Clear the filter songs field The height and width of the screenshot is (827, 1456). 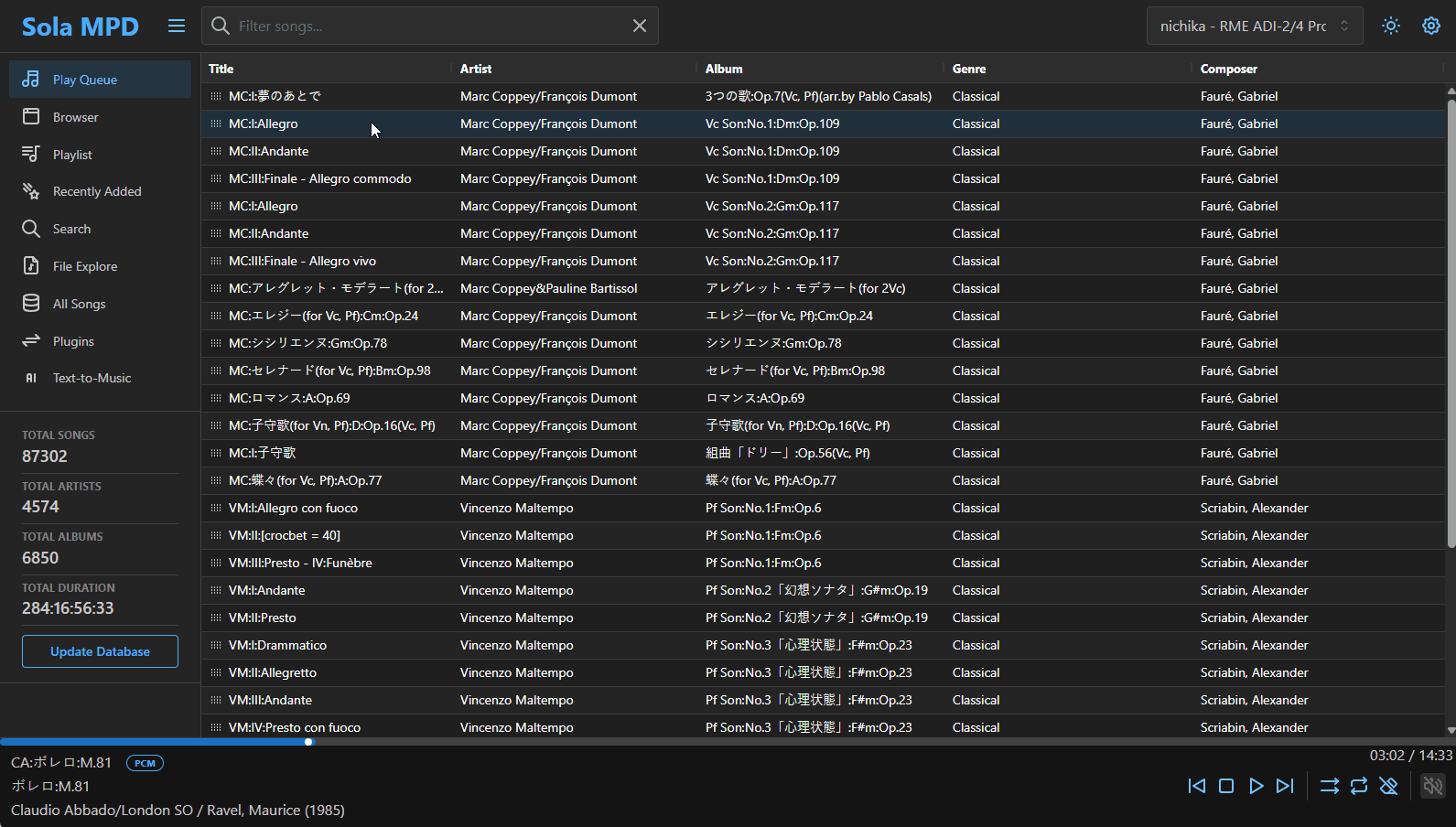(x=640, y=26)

○ ○ ○ ○

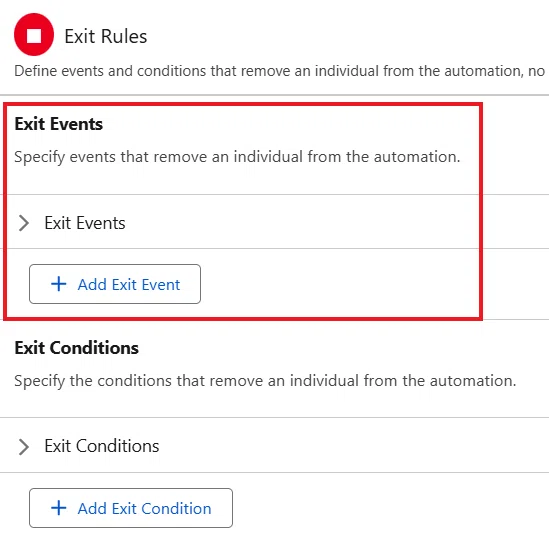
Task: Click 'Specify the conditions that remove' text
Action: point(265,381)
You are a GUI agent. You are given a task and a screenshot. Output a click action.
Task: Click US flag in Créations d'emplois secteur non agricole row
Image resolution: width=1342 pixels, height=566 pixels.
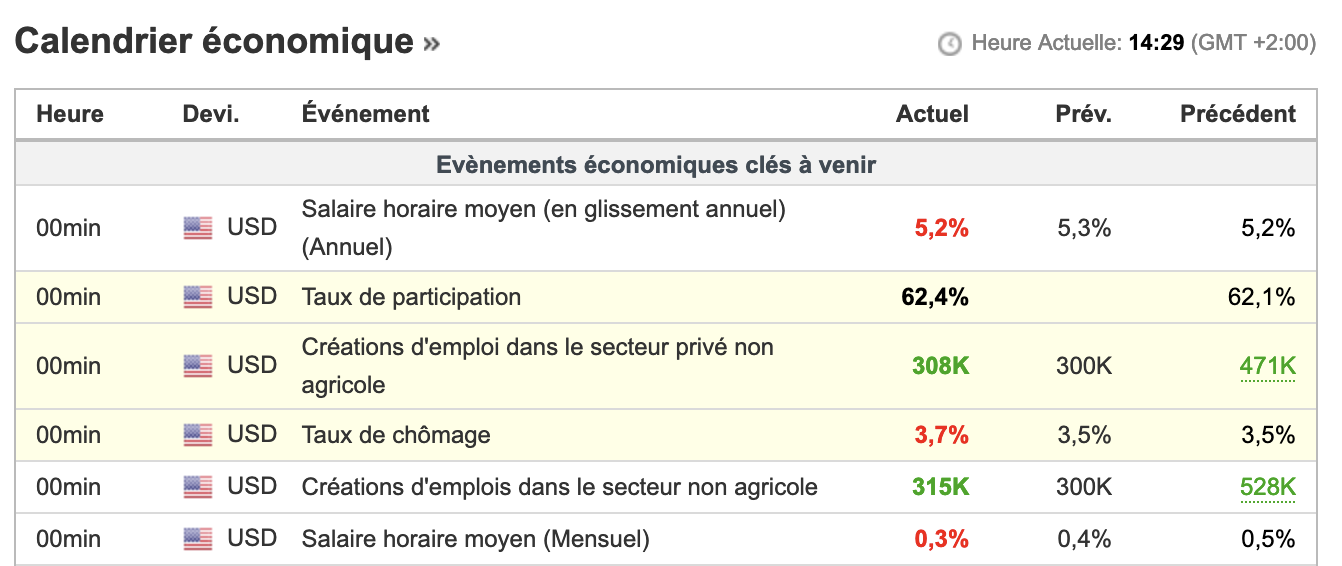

○ ○ ○ ○

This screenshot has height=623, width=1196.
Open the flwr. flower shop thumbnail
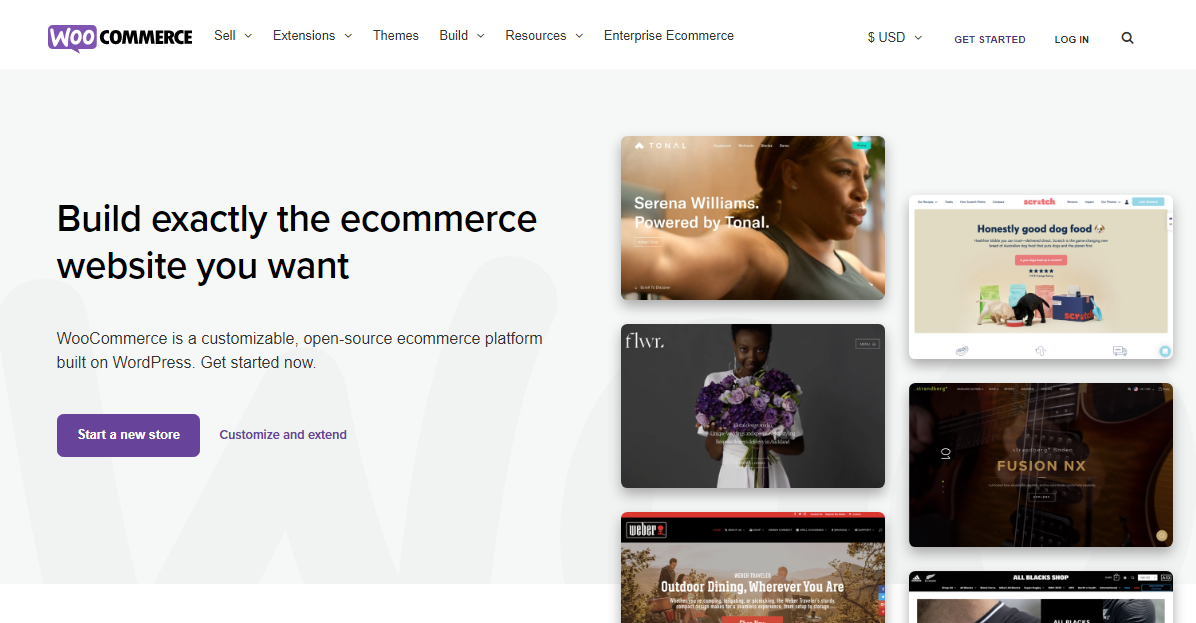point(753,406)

○ ○ ○ ○

- _To be done_
Give the part of the material above that opens with the line containing "You are a GUI" and closes with the line containing "Image resolution: width=1342", both included, as a Markdown table with the columns Row and Text. Number each line under Row and leave out any blank lines.

- _Finished exercise_
| Row | Text |
|---|---|
| 1 | You are a GUI agent. You are given a task and a screenshot. Output a click action. |
| 2 | Task: Click US flag in Créations d'emplois secteur non agricole row |
| 3 | Image resolution: width=1342 pixels, height=566 pixels. |